Understanding threats mean understanding all the threats at a given time. During any time, there are a number of threats that are known. This means that to adequately quantify any one risk to another, all risks must be compared to all others, and to the inventory of systems under management. As an example, if there are no Apple computers within a network, all Apple related issues can be excluded.

Remember, this is a measure of the relevance, or relative importance, given all factors, of any one issue at a given time to all other issues at the same time. This is critical for understanding current workload relative to risk mitigation and prioritizing it.

Risk-

CVSS is a significant component of CVE information provided by NVD.

CVSS was developed by and is maintained by First.org. http://www.first.org/cvss/cvss-guide.html

The Common Vulnerability Scoring System (CVSS) provides an open framework for communicating the characteristics and impacts of IT vulnerabilities. CVSS consists of 3 groups: Base, Temporal and Environmental. Each group produces a numeric score ranging from 0 to 10, and a Vector, a compressed textual representation that reflects the values used to derive the score. The Base group represents the intrinsic qualities of a vulnerability. The Temporal group reflects the characteristics of a vulnerability that change over time. The Environmental group represents the characteristics of a vulnerability that are unique to any user's environment. CVSS enables IT managers, vulnerability bulletin providers, security vendors, application vendors and researchers to all benefit by adopting this common language of scoring IT vulnerabilities.

Each individual issue is "weighted" for its own ability to cause damage and disruption to operations. By adding details specific to systems under management, CVSS allows a qualifier, the environmental score, that scores the importance of the underlying system and their criticality to operating systems. This provides a distinct score for each issue.

Assets -

Understanding the assets under management is important. Without an accurate and current inventory of software, hardware, infrastructure, and software libraries contained within all of those, it is hard to accurately respond to documented threats.
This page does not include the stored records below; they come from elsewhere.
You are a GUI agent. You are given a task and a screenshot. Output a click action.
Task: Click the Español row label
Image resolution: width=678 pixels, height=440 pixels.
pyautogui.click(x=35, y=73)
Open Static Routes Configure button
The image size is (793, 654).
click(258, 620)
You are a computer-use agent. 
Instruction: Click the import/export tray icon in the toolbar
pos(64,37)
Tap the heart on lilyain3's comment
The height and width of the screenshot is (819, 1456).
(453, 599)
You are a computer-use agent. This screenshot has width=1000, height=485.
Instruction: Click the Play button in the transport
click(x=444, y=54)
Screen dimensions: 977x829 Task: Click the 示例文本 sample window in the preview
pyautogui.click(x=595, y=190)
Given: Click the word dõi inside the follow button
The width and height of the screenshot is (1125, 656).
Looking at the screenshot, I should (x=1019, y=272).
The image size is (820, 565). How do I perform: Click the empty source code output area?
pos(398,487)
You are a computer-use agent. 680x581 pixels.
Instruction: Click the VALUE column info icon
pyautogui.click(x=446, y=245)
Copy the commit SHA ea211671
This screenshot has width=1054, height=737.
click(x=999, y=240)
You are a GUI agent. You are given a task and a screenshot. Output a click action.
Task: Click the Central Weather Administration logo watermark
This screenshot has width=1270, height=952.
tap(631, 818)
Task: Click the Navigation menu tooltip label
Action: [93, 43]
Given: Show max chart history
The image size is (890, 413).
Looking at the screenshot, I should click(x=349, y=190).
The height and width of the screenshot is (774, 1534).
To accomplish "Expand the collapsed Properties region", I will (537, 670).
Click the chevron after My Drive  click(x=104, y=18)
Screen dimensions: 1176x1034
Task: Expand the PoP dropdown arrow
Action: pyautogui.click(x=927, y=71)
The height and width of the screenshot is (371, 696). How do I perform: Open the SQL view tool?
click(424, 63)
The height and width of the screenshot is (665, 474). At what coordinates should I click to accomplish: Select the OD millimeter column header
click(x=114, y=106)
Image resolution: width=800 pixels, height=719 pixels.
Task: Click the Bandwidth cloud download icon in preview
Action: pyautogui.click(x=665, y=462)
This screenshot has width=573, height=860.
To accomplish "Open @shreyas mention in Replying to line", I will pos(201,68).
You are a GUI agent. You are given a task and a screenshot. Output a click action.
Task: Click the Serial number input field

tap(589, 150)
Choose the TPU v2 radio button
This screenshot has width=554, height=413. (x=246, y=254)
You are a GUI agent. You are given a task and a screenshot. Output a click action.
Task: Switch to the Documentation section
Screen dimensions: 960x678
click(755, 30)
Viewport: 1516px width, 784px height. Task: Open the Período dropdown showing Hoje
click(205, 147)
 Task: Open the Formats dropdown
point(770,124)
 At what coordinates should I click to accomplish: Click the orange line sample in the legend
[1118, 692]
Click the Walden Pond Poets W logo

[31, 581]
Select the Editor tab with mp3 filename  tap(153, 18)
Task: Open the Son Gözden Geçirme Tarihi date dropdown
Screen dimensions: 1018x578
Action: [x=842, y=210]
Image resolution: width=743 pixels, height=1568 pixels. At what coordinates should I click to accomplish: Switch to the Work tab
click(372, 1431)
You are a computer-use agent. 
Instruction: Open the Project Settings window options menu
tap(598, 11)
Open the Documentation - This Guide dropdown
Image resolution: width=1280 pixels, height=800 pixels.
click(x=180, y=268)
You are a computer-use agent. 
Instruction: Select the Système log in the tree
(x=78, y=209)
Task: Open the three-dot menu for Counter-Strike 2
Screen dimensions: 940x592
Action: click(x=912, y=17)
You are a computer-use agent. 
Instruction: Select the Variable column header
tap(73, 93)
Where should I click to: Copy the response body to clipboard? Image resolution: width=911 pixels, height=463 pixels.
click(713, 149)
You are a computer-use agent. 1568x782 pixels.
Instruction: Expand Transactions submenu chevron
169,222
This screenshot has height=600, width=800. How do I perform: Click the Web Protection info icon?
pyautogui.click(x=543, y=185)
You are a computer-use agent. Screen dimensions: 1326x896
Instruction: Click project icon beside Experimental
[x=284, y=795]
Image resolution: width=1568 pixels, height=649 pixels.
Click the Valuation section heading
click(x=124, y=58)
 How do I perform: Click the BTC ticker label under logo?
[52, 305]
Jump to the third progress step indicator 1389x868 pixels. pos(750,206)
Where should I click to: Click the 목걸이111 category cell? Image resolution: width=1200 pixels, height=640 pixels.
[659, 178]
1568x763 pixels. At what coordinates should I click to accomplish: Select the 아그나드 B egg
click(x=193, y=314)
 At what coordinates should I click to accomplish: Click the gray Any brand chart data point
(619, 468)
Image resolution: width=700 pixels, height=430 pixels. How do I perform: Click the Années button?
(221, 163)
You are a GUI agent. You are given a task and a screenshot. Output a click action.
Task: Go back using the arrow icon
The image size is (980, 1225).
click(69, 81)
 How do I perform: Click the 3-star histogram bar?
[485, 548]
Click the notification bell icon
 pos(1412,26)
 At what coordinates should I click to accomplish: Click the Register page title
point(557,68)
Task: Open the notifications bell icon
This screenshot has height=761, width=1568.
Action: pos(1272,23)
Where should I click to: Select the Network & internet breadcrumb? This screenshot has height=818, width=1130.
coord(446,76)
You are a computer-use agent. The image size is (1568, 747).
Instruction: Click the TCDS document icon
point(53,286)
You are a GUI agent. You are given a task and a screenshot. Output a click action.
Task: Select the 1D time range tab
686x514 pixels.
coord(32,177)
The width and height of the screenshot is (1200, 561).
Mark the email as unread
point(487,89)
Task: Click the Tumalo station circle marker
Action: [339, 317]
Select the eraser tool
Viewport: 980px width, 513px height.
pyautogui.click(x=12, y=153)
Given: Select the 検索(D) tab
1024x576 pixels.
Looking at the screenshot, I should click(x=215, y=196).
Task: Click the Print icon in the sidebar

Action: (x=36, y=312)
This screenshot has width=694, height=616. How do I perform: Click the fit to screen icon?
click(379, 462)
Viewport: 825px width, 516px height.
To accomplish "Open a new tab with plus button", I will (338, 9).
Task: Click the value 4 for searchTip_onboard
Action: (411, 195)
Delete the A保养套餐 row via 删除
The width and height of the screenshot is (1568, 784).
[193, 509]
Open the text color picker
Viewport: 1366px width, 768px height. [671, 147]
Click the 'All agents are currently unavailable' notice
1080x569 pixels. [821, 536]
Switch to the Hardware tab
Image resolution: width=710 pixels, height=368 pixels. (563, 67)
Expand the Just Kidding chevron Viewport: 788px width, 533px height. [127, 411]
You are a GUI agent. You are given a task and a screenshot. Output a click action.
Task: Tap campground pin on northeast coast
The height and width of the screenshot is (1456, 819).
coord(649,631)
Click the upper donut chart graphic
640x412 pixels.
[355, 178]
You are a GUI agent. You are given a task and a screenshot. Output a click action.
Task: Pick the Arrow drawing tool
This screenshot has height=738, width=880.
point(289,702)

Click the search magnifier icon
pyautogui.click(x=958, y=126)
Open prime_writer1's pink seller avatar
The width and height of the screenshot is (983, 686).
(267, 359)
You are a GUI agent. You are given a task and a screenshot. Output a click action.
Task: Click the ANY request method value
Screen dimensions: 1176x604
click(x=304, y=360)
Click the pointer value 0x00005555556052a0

SCAP provides a framework to electronically describe technology assets and related security information. Tools exist to automate and manage inventory using SCAP tools. http://nvd.nist.gov/scapproducts.cfm

Proprietary systems exist to do endpoint and network scanning, using file system, protocol, and SNMP to identify files, applications, operating systems, hardware, and infrastructure components. An accurate and current inventory is critical to managing associated risks.

Work Effort -

Managing network components, threats included, is an indirect measure of professional work effort. It takes specialists to manage and mitigate issues. Professionals provide services to organizations at a cost for their time. Once risk management is measured properly, this ongoing effort, measured in cost, can be used to associate a cost to manage risk to acceptable levels.

The workload index (http://nvd.nist.gov/home.cfm?workloadindex) has a greater effect if it is recalculated, customized for the reported issues applicable to a managed network. As a note, WLI anticipates that the workload is directly impacted by issues reported over the prior 30 days. This assumes that work is prioritized by the number and criticality of issues as soon as they are reported.

If the WLI is adjusted to a defined inventory of technology assets, then the WLI more accurately represents the effort required to mitigate these issues on an ongoing basis.

The formula for the WLI is meant to identify a current inventory of issues needed to be resolved. The WLI provides a running average of a work effort, and such work effort needs to be adjusted by two things - first, if the WLI is applied to the inventory of technology assets within an organization, then it becomes more relevant.

Second, the workload needs to be adjusted to the number of affected systems -

The Applied workload index is calculated using the following equation:

((number of high severity vulnerabilities published within the last 30 days * number of affected systems) +
(number of medium severity vulnerabilities published within the last 30 days/5 * number of affect systems) +
(number of low severity vulnerabilities published within the last 30 days/20 * number of affected systems)) / 30

Counting Cannon Balls

Image

By changing WLI to be a metric by quick anyone managing vulnerabilities can quantify the operational work effort required to mitigate, WLI helps us to understand risk imposed by vulnerabilities as an operational cost, like electricity, rather than something to fear and avoid.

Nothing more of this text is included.